PD-L1 polymorphisms predict survival outcomes in advanced non-small-cell lung cancer patients treated with PD-1 blockade.

Abstract

We previously reported that PD-L1 polymorphisms are associated with the efficacy and immune-related adverse events of PD-1 blockade with nivolumab. However, the association between PD-L1 polymorphisms and survival outcomes under PD-1/PD-L1 blockade is still uncertain. Here, we aimed to investigate whether PD-L1 polymorphisms are associated with survival outcomes in advanced non-small-cell lung cancer (NSCLC) patients treated with nivolumab. PD-1/PD-L1 polymorphisms and survival outcomes were retrospectively analysed in two independent cohorts (133 patients treated with nivolumab and 96 patients with no treatment history of an immune checkpoint inhibitor (ICI) (the non-ICI cohort)) with advanced NSCLC. Among the 7 studied single-nucleotide polymorphisms, PD-L1 rs822339 and rs1411262 were associated with overall survival (OS) in patients treated with nivolumab.
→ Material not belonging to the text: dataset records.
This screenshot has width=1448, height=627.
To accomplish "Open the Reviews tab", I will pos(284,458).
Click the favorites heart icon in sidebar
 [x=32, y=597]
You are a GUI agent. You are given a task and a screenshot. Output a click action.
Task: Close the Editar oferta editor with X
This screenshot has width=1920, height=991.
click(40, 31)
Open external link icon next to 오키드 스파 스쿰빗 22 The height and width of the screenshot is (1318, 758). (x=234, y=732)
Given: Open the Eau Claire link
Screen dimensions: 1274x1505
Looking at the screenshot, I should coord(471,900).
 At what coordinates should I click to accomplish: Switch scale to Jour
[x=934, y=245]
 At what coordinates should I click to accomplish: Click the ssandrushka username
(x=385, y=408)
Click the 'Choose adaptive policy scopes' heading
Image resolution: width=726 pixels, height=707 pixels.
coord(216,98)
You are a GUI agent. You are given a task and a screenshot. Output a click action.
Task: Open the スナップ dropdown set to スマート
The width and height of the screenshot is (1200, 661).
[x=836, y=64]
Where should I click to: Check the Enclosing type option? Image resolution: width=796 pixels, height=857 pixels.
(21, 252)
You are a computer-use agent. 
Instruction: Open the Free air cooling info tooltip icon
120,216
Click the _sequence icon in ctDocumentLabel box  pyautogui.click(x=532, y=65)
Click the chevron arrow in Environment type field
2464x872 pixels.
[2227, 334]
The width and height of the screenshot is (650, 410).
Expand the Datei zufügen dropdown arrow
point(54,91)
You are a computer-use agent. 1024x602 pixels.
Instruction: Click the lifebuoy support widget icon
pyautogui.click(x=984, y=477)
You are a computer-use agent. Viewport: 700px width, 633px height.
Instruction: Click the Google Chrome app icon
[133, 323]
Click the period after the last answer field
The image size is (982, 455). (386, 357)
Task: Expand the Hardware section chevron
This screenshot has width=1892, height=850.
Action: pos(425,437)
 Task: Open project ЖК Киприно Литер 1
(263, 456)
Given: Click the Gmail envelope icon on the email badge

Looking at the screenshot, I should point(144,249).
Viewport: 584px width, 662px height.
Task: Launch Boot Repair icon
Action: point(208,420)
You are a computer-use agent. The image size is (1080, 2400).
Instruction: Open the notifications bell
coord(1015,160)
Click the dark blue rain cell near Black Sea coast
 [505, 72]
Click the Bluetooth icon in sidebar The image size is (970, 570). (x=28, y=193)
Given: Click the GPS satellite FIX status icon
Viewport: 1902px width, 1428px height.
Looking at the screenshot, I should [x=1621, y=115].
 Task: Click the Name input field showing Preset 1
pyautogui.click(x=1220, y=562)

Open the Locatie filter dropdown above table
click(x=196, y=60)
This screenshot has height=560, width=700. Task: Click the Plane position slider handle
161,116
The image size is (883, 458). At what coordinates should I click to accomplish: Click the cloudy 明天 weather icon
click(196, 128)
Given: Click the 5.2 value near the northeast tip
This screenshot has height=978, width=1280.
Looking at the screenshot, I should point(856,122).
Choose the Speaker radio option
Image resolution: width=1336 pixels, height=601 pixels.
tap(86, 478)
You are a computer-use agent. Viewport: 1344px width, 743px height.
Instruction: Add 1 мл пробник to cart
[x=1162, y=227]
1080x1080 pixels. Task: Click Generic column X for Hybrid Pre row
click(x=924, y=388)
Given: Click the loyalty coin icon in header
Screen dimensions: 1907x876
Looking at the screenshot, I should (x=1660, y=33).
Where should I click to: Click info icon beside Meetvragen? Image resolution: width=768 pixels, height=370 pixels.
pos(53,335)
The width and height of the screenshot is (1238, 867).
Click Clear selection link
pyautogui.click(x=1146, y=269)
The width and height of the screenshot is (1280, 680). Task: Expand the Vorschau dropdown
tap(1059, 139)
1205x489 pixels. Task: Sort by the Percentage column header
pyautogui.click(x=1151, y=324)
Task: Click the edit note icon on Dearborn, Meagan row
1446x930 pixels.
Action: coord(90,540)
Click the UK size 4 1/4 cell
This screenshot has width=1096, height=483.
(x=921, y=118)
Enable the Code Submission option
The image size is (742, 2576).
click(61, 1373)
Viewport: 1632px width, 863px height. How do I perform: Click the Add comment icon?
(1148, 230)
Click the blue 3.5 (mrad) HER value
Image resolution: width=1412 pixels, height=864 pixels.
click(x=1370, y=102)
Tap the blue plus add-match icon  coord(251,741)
Patients with the A/A genotype of rs822339 had a significantly longer OS than those with A/G or G/G genotypes (not reached versus 12.0 months; hazard ratio (HR), 0.35; 95% confidence interval (CI), 0.18-0.64; p=0.0008). A similar survival benefit with the A/A genotype was observed regardless of driver mutation status. In multivariate analysis, performance status (PS) and PD-L1 rs822339 genotype were independent prognostic factors for OS. In the non-ICI cohort, the PD-L1 rs822339 genotype did not correlate with OS (HR, 0.77; 95% CI, 0.31-1.70; p=0.55). The T/T genotype of rs1411262 also showed a significant prolongation of OS compared to that with the C/T or C/C genotypes in patients treated with nivolumab. PD-L1 polymorphisms are associated with favourable OS in nivolumab-treated NSCLC patients and may be useful predictive biomarkers, regardless of driver mutation status.